*TEXT EXCERPT*:

By Ethan Watters

Bob Rosel’s journey from need to service

On Tuesday afternoons in Austin, Minnesota, Bob Rosel and his wife Madonna can be found at the Salvation Army’s food shelf, guiding visitors through rows of canned goods, produce and staples. They’ve come to know many of the regulars by name — like the elderly gentleman who arrives early each week, or the cheerful woman who never fails to remind Bob how lucky he is to have Madonna by his side. The Rosels move through the space with practiced ease, having found purpose in retirement — through service.

Bob Rosel’s path to this volunteer work was forged through his own experience with hardship four decades ago, when his family’s security vanished overnight.

“Broadcasting, in particular, is not a very stable job,” Rosel explains in his rich, measured voice, the kind that immediately betrays his background in radio. “As you get older, you can move around the country a lot. You can end up thinking you’re pretty secure and all of a sudden you’re not.”

The crisis point came in the early 1980s when Rosel, then a rock radio DJ in Lexington, Kentucky, was let go from his position. Suddenly unemployed in his early thirties with a wife and three young children, Rosel and Madonna decided to return to his hometown of Austin.

*GIVEN DATA*:
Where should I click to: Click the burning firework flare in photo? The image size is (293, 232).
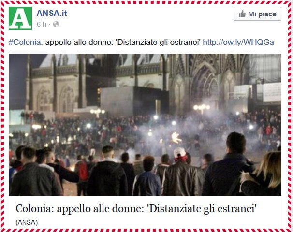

*PROBLEM TO WORK ON*: In the text about Bob Rosel, in which city was he working as a rock radio DJ when he lost his job? This data isn't needed for the task.

*EXERCISE RESPONSE*: Lexington, Kentucky